Excerpt ->
AMM: test incremental retirements (#8501)

crusaderky · web-flow · commit 197d64dfd23d · 2024-02-15T09:03:56.000+01:00
diff --git a/distributed/tests/test_active_memory_manager.py b/distributed/tests/test_active_memory_manager.py
@@ -22,6 +22,7 @@
 from distributed.utils_test import (
     NO_AMM,
     BlockedGatherDep,
+    BlockedGetData,
     assert_story,
     async_poll_for,
     captured_logger,
@@ -1129,6 +1130,60 @@ async def test_RetireWorker_faulty_recipient(c, s, w1, w2):
     assert dict(w2.data) == {"x": 123, clutter.key: 456}
 
 
+@gen_cluster(
+    client=True,
+    nthreads=[("", 1)] * 10,
+    config={
+        "distributed.scheduler.active-memory-manager.start": True,
+        "distributed.scheduler.active-memory-manager.interval": 0.05,
+        "distributed.scheduler.active-memory-manager.measure": "managed",
+        "distributed.scheduler.active-memory-manager.policies": [],
+    },
+)
+async def test_RetireWorker_mass(c, s, *workers):
+    """Retire 90% of a cluster at once."""
+    # Note: by using scatter instead of submit/map, we're also testing that tasks
+    # aren't being recomputed
+    data = await c.scatter(range(100))
+    for w in workers:
+        assert len(w.data) == 10
+
+    await c.retire_workers([w.address for w in workers[:-1]])
+    assert set(s.workers) == {workers[-1].address}
+    assert len(workers[-1].data) == 100
+
+
+@gen_cluster(
+    client=True,
+    config={
+        "distributed.scheduler.active-memory-manager.start": True,
+        "distributed.scheduler.active-memory-manager.interval": 0.05,
+        "distributed.scheduler.active-memory-manager.measure": "managed",
+        "distributed.scheduler.active-memory-manager.policies": [],
+    },
+)
+async def test_RetireWorker_incremental(c, s, w2, w3):
+    """Retire worker w1; this causes its keys to be replicated onto w2.
+    Before that can happen, retire w2 too.
+    """
+    async with BlockedGetData(s.address) as w1:
+        # Note: by using scatter instead of submit/map, we're also testing that tasks
+        # aren't being recomputed
+        x = await c.scatter({"x": 1}, workers=[w1.address])

Data block ->
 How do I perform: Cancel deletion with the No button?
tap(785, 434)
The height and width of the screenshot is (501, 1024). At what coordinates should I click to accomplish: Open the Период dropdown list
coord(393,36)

Written tasks ->
A) Summarize the commit in two sentences.
B) In the commit, what interval is configured for the active memory manager in the new tests?
C) According to the commit, why do the new tests use scatter instead of submit or map?
The lines come from a different source than the commit.

Task-by-task outputs ->
A) The commit imports BlockedGetData into the active memory manager test file and adds a test that retires 90% of a ten-worker cluster at once, checking that the one remaining worker ends up holding all 100 scattered items. It also adds a test that retires worker w1, which causes its keys to be replicated onto w2, and then retires w2 before that replication can happen.

B) The interval is set to 0.05.

C) Using scatter instead of submit or map means the tests also check that tasks are not being recomputed.